The world of analytics is full of red herrings and false paths.

red-herring

When there’s so much data to work with, it’s easy to get careless and assume that the numbers right under your nose are always telling you the truth:

  1. A new piece of code breaks your homepage, but after looking at your analytics you see that users are spending more time on it than ever—and therefore must be more engaged.
  2. You collect the birthday of every user that signs up for your service. What you find shocks you—nearly 5% of all your users were born on January 1st.
  3. Your web analytics team comes to you with a surprising revelation. Your e-commerce business—usually active 24 hours a day, 365 days a week—shows no sales, no visitors, no nothing for an entire hour between 2am and 3am on March 12th, 2017.

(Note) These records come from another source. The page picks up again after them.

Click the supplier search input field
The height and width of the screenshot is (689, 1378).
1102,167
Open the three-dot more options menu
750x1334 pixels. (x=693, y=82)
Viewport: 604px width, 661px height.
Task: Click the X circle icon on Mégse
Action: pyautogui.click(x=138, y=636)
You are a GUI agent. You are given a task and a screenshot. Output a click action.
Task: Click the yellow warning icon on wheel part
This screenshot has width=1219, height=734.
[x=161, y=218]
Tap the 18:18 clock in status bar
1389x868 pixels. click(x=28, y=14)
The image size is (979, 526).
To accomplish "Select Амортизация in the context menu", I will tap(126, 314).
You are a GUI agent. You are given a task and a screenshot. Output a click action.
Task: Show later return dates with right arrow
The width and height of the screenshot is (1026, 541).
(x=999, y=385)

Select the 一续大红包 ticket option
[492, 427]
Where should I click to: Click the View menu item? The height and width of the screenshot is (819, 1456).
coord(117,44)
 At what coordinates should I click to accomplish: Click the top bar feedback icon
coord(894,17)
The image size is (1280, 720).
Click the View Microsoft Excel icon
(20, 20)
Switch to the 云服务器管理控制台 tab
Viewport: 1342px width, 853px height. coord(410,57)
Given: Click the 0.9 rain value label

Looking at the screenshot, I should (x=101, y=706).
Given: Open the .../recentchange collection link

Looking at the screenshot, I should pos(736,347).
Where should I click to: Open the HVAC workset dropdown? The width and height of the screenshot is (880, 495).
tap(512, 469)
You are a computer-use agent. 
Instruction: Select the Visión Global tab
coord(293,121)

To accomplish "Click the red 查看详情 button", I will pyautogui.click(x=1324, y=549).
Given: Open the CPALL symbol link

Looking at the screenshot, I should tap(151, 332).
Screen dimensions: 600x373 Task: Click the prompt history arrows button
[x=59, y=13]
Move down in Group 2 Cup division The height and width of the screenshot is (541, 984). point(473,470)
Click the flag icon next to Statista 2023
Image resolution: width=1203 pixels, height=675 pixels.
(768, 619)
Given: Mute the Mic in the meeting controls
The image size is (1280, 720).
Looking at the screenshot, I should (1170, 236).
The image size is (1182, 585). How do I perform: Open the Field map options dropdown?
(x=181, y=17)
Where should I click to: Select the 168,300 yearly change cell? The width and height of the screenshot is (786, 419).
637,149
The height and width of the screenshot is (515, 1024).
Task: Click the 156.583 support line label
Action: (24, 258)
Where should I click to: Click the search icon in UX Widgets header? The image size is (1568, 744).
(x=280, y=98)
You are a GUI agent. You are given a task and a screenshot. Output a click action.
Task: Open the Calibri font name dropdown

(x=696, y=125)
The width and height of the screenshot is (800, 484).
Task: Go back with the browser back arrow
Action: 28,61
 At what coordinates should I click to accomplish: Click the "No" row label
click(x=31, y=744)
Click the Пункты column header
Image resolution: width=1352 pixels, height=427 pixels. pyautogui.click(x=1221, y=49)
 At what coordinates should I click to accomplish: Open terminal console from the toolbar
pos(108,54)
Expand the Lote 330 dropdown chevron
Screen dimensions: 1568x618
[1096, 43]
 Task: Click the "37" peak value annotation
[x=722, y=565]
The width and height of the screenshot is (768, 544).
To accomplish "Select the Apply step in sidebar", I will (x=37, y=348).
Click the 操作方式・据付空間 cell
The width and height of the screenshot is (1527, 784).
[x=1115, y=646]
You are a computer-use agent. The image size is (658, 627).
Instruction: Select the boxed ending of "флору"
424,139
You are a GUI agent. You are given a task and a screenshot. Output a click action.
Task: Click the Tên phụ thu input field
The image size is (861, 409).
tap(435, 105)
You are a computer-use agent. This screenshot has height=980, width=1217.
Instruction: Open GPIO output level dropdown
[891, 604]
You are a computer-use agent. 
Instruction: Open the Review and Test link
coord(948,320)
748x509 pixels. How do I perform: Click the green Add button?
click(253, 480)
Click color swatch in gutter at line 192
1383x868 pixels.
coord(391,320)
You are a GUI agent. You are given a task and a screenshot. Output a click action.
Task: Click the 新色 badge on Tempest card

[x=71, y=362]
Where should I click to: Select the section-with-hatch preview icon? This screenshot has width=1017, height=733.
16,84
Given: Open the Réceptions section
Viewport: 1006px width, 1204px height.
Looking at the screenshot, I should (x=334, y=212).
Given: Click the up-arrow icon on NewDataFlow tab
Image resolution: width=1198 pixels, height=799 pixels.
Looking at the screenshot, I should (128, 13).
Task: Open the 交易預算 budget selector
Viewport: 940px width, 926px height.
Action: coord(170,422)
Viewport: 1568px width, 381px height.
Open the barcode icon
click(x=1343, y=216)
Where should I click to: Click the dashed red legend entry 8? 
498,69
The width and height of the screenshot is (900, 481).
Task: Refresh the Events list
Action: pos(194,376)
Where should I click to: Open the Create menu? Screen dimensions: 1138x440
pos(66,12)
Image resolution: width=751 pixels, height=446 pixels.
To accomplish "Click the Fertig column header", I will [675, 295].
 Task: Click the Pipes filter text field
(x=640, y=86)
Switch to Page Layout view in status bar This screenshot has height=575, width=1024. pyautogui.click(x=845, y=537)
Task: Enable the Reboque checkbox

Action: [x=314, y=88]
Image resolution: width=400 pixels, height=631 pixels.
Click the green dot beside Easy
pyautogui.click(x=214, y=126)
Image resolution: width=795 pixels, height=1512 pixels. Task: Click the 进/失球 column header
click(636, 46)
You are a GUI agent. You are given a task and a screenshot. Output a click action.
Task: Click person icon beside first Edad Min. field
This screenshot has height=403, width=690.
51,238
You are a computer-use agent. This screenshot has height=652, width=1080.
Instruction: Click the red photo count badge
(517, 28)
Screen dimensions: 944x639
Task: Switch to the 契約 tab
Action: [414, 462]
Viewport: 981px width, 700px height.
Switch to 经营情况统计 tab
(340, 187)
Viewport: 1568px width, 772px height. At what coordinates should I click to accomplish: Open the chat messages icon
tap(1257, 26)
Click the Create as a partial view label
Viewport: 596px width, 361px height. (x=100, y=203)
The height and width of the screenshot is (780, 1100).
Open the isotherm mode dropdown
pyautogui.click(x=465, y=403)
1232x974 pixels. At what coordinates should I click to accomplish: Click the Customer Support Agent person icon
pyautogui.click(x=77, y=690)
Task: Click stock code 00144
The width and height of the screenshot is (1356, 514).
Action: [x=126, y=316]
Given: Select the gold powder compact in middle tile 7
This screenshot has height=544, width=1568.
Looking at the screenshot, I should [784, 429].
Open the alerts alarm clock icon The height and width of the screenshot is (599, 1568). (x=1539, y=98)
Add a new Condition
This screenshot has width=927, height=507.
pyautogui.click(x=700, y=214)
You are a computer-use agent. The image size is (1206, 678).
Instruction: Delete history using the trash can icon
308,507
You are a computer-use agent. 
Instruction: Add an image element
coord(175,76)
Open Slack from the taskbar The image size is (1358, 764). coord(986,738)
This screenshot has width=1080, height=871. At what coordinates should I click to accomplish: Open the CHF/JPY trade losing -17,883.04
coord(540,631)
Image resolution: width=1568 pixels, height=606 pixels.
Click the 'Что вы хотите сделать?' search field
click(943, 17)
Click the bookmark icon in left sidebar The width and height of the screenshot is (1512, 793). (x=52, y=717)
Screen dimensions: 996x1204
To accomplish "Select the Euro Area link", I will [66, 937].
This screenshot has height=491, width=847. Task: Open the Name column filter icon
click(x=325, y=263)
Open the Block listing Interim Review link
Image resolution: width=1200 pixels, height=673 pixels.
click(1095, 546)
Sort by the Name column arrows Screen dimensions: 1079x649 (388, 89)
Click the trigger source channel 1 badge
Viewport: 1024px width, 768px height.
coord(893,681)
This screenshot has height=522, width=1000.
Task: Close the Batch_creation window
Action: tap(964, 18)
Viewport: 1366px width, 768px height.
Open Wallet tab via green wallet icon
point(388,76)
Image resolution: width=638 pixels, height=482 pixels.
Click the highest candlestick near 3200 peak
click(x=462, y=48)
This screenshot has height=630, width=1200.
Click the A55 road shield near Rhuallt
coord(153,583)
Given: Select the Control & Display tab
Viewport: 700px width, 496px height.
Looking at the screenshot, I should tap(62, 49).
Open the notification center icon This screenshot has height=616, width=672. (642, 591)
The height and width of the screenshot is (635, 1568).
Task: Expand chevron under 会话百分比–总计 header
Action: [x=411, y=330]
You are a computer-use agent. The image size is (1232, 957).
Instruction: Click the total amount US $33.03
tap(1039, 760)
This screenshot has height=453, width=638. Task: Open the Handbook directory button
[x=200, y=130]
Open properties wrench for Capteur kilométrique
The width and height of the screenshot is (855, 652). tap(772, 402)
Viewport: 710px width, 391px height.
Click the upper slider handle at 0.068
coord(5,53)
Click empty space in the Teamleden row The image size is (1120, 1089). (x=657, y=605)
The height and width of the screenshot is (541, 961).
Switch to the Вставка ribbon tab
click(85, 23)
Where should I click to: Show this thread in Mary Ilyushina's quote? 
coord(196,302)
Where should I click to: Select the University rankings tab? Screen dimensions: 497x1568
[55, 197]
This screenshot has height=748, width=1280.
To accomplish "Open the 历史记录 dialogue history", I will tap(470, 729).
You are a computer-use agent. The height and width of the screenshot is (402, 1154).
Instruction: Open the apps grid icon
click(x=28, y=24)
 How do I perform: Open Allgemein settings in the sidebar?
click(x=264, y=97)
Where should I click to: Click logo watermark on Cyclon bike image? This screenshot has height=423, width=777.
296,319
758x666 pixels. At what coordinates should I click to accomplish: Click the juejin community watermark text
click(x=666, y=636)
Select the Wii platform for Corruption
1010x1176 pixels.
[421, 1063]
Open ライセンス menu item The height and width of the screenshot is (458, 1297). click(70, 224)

Each one of these brief anecdotes is an illustration of what’s known as Twyman’s Law, which simply states that scientific results that appear extreme or out of the ordinary are usually not—they’re usually wrong.

We all know the feeling of seeing data that’s too good to be true (or too bad to be true). For the cases above, there are perfectly innocuous explanations for all of them:

  1. Visitors are spending more time on your homepage, but only because it’s broken and it’s taking longer for them to do what they want to do.
  2. The fastest way to fill out your mandatory birthday collection form is to simply pick January 1st from the dropdown menu.
  3. In spring, many countries turn clocks one hour forward in a tradition known as Daylight Savings Time—hence the lack of any sales (or any activity, for that matter) during an hour that simply doesn’t exist.

In startup analytics, where the feedback cycles are short and the pressure to launch great, it’s especially easy to fall prey to Twyman’s Law and make sloppy statistical mistakes.

Twyman’s Law and its audience research origins

Tony Twyman is regarded as one of the pioneers of audience research. In a career that spanned from the 1950’s to the early years of the 21st century, Twyman contributed to the technical and methodological development of the field for both TV and radio measurement in the UK.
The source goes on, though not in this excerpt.